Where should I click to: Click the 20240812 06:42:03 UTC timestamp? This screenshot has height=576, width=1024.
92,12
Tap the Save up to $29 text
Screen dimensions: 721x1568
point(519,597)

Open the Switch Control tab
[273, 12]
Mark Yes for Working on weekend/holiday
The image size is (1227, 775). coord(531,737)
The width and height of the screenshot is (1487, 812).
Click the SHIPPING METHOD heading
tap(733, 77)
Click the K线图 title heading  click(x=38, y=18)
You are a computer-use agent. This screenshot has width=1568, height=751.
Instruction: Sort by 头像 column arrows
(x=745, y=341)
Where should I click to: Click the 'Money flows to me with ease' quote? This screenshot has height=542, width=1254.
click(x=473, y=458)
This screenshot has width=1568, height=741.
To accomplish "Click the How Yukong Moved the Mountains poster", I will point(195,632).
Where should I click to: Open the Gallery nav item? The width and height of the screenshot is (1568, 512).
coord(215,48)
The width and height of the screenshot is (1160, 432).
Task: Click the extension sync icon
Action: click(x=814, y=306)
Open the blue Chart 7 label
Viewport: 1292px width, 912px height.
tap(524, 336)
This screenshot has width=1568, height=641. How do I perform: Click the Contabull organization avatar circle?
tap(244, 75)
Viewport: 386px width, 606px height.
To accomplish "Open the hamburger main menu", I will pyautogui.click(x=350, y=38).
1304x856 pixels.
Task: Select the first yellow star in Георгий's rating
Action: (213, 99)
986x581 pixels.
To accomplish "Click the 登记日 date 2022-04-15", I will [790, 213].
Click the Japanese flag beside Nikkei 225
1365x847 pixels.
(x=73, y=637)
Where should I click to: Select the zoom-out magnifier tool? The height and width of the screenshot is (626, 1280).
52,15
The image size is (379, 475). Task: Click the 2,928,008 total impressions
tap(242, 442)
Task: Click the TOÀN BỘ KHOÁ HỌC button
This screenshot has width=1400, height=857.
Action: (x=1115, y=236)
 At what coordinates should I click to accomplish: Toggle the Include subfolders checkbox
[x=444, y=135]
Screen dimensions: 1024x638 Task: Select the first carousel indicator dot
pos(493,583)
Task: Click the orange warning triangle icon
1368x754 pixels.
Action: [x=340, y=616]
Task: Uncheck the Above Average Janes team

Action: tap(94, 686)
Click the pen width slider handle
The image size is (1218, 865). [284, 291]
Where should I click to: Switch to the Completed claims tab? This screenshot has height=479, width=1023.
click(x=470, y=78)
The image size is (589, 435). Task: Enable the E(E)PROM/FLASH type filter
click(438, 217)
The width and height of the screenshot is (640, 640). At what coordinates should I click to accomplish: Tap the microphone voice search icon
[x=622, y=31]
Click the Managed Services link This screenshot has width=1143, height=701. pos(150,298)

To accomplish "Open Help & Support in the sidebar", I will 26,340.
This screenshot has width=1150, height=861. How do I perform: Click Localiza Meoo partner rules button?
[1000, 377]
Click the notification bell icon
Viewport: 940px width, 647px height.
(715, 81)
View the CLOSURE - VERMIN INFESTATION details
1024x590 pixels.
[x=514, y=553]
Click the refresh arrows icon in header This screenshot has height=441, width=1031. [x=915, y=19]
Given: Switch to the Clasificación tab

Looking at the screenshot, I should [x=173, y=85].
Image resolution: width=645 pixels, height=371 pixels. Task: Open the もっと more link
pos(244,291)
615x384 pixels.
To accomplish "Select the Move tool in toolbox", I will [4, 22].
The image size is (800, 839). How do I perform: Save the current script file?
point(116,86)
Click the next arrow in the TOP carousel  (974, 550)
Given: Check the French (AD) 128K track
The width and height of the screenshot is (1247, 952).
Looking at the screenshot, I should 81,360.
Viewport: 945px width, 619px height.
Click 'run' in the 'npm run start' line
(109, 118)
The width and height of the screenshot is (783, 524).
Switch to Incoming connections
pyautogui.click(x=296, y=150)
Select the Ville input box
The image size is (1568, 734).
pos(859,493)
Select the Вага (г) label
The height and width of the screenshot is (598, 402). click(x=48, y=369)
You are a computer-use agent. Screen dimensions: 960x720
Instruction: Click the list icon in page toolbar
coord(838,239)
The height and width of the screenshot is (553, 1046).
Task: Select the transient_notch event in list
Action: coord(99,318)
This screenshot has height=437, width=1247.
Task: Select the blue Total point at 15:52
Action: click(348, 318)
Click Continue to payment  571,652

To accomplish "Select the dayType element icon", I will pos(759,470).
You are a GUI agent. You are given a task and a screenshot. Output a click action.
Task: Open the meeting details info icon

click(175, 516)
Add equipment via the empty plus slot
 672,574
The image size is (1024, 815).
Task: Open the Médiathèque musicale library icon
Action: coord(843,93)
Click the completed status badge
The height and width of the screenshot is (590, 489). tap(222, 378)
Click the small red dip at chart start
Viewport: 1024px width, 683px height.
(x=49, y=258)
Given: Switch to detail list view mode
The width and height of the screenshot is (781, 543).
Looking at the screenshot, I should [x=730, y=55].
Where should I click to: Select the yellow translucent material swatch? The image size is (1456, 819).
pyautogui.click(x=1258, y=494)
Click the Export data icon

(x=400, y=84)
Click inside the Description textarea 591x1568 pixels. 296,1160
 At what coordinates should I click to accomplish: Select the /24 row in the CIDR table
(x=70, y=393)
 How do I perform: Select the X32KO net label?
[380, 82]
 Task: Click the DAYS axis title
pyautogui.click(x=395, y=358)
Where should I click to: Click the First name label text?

__WHAT YOU HAVE TO DO__: A single number is the answer: how many lines of the material contain "agent"?

__OUTPUT FOR THIS EXERCISE__: 3